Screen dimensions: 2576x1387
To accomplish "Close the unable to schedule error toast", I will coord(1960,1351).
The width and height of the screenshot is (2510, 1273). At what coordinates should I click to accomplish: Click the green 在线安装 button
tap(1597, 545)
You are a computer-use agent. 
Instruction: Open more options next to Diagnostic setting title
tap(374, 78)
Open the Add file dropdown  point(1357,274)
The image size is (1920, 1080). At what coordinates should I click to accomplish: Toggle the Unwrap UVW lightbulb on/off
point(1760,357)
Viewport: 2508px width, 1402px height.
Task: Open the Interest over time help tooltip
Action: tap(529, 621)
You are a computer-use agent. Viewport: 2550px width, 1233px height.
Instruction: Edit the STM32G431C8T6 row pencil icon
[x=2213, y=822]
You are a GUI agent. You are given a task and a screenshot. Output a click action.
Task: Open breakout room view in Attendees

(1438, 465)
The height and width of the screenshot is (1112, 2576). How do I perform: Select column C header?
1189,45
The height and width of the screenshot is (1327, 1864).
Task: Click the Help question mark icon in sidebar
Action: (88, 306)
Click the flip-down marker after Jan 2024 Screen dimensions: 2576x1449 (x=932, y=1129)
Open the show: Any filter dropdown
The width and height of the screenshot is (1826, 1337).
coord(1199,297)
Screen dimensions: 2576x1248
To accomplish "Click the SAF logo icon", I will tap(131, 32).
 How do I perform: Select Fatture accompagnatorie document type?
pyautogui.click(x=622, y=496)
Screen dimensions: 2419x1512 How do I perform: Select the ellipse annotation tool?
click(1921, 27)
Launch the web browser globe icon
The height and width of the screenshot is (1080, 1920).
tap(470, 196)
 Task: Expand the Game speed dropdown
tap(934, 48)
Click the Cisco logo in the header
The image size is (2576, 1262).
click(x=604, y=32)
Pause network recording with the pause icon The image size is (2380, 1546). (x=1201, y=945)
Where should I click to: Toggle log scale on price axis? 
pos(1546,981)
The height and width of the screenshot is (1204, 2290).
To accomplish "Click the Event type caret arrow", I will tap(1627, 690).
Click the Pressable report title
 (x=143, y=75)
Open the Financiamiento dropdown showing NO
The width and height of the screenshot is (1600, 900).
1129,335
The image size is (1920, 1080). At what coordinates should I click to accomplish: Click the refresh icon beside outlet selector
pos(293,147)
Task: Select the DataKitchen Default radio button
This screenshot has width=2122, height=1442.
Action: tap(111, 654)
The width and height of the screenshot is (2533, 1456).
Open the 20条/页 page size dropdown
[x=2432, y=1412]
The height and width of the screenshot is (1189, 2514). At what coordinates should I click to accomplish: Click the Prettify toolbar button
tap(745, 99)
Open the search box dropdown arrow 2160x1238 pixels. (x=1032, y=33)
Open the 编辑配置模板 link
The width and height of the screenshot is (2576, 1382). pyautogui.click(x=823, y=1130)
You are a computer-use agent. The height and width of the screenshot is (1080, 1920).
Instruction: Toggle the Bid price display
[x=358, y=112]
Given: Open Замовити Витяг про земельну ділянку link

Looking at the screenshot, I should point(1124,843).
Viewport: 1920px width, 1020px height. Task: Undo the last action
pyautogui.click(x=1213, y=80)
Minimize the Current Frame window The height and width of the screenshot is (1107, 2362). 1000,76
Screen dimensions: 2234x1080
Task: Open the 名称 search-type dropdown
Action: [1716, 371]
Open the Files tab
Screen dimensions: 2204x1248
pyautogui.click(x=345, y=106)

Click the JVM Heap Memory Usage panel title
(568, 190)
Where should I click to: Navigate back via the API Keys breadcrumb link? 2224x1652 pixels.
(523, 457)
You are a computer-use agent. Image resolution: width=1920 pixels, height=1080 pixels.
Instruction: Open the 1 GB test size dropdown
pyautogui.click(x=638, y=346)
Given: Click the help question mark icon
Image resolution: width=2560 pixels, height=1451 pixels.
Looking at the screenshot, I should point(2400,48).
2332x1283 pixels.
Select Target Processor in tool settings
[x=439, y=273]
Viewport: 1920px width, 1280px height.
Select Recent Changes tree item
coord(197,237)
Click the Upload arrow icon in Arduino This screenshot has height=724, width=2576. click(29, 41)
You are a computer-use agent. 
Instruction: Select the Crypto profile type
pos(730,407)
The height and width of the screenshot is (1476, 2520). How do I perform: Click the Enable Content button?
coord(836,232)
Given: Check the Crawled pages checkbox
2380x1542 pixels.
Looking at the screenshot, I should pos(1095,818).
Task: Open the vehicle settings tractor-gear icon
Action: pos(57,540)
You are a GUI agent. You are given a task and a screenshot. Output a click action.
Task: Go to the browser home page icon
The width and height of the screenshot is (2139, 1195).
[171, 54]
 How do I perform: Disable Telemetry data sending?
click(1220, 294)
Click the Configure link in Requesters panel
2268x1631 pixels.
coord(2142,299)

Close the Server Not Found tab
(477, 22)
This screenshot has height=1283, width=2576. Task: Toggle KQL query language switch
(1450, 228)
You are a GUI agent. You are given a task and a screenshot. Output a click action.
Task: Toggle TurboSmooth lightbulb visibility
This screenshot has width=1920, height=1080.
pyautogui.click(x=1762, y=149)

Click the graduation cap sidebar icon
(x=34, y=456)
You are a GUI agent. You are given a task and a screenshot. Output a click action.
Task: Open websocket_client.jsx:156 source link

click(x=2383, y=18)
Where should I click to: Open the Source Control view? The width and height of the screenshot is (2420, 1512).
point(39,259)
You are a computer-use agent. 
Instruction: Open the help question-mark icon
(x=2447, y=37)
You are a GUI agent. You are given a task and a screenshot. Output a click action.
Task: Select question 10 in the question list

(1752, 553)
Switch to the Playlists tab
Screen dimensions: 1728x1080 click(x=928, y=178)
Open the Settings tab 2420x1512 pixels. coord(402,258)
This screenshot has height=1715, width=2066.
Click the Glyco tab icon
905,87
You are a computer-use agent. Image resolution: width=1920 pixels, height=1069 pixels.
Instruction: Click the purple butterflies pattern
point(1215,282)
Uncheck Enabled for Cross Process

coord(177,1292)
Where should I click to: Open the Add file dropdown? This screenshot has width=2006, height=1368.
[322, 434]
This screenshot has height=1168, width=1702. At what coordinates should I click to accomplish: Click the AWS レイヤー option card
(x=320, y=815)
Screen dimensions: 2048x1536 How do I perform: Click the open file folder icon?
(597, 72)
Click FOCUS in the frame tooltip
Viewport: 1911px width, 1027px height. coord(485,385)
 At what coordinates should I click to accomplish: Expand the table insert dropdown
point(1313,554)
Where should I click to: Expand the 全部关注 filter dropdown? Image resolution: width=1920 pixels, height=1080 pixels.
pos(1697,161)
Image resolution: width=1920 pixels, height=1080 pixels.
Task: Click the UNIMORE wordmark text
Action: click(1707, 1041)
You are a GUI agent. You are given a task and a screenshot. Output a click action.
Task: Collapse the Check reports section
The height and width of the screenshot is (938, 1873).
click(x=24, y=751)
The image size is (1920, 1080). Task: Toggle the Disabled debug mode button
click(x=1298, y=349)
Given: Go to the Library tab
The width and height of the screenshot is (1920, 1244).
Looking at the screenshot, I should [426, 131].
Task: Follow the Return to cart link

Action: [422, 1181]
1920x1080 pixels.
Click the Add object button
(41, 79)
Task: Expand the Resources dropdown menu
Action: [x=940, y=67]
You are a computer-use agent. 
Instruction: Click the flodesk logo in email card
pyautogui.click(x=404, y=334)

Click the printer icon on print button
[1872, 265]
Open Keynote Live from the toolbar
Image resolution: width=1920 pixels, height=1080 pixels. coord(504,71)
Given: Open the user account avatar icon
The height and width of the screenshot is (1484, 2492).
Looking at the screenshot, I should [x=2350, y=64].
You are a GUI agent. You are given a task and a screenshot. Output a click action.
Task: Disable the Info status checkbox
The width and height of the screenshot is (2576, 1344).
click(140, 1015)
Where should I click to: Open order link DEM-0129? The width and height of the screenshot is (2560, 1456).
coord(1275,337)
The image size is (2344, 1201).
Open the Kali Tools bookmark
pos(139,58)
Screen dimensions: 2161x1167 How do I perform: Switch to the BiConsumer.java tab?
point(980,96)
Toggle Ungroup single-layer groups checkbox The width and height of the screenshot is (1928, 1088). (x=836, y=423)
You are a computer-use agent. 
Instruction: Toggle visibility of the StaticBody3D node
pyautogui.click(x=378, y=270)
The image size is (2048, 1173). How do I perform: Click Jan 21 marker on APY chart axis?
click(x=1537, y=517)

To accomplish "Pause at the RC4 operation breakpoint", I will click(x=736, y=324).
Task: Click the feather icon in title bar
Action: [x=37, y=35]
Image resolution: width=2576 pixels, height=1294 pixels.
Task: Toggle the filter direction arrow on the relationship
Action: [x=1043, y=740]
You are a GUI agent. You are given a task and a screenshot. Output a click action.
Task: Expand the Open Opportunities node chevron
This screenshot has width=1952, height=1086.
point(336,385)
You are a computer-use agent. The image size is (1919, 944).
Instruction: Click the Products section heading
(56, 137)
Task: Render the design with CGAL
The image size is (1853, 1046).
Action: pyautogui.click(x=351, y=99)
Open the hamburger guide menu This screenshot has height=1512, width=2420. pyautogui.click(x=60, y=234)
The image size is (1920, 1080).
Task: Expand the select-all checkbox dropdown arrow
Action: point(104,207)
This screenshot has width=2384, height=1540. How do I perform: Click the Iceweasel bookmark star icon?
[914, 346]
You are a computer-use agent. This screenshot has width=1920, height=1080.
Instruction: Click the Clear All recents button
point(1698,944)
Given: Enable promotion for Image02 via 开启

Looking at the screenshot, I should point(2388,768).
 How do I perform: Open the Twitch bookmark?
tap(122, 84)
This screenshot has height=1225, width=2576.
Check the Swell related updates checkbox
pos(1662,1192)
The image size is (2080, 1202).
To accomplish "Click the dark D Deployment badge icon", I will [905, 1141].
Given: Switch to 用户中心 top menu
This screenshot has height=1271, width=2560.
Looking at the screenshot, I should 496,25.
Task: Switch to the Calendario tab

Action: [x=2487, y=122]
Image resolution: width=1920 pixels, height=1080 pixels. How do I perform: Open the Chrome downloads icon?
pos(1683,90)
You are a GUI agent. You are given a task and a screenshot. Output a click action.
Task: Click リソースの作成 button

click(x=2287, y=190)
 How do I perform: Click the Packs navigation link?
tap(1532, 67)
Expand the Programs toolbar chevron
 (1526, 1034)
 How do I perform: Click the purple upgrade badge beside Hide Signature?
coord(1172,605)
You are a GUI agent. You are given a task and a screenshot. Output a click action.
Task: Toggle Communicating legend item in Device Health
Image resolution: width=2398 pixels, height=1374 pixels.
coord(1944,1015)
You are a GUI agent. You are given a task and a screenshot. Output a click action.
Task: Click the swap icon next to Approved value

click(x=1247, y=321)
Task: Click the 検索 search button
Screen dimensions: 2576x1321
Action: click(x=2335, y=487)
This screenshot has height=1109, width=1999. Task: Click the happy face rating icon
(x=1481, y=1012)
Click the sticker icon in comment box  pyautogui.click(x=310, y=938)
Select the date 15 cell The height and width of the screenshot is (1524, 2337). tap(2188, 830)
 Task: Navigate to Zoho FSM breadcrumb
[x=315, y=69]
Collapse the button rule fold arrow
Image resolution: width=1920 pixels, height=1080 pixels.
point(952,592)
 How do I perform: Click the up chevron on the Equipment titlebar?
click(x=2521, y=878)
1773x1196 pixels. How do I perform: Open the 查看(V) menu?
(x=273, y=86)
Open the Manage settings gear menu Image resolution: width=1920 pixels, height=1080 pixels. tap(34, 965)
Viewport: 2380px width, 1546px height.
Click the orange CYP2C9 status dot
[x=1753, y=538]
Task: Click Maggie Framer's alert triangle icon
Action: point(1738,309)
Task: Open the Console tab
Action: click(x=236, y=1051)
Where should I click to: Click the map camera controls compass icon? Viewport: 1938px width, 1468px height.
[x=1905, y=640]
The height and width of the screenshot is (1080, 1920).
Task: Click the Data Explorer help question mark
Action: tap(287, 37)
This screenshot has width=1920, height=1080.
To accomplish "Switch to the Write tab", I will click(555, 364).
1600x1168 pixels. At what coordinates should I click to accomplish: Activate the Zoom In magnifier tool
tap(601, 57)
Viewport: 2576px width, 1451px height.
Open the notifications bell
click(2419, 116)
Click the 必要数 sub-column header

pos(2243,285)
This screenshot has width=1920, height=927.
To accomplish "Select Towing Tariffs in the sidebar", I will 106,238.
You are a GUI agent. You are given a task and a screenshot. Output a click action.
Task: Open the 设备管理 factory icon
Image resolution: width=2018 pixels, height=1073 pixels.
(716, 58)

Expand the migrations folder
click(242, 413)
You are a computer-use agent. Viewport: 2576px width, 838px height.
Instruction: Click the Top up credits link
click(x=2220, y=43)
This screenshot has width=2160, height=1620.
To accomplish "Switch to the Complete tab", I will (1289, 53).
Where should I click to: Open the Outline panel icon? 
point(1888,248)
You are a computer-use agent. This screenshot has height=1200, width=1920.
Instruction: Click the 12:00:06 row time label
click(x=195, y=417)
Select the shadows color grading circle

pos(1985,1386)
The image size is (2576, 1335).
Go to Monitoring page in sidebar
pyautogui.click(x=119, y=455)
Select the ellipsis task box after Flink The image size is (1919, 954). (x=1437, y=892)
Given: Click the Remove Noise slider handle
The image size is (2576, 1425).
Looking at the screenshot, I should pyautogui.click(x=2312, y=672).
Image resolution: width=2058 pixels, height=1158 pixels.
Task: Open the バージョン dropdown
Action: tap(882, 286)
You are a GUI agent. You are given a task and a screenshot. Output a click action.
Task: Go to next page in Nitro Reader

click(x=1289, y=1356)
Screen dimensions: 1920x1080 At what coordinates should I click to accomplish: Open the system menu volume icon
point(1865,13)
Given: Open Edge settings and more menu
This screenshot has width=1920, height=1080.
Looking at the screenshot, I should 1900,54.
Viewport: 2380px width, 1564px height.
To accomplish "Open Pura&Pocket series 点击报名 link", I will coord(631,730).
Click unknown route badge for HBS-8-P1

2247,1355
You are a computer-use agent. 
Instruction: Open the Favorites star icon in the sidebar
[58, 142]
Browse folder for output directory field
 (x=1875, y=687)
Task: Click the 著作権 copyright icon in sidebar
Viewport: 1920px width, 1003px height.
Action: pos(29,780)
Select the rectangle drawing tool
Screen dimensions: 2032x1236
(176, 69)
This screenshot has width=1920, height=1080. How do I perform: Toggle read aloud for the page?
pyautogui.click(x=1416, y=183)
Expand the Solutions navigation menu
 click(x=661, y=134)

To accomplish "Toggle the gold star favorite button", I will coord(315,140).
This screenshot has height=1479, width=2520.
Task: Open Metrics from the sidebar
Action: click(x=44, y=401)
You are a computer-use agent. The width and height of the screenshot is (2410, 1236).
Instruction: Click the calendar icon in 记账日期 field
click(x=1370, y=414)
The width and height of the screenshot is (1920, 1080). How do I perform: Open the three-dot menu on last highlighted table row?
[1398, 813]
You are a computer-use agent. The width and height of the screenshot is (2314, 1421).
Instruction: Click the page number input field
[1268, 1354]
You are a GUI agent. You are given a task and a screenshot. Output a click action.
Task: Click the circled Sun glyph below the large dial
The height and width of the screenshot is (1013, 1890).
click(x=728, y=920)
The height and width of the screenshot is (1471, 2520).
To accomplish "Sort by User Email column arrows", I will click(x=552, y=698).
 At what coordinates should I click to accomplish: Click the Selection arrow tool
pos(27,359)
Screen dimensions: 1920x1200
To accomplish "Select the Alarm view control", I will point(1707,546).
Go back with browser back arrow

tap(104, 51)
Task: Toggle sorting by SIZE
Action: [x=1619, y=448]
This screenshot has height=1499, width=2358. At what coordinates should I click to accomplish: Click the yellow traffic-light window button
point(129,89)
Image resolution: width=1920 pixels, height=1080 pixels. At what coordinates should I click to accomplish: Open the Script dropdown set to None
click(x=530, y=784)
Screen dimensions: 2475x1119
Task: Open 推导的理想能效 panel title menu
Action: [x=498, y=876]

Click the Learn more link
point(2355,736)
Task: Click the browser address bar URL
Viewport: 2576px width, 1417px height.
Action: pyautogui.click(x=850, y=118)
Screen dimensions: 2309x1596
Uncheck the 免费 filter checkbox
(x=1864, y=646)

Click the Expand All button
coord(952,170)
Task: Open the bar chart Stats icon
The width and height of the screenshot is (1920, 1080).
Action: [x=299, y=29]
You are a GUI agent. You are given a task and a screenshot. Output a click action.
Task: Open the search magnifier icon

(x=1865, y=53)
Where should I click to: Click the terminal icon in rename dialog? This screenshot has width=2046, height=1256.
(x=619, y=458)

━━━

▶ [Task brief]: Using only the entries above, output the line with "Task: Expand the Game speed dropdown", the line with "Pause network recording", and all lines between them, exactly as they stand.

▶ [The answer]:
 Task: Expand the Game speed dropdown
tap(934, 48)
Click the Cisco logo in the header
The image size is (2576, 1262).
click(x=604, y=32)
Pause network recording with the pause icon The image size is (2380, 1546). (x=1201, y=945)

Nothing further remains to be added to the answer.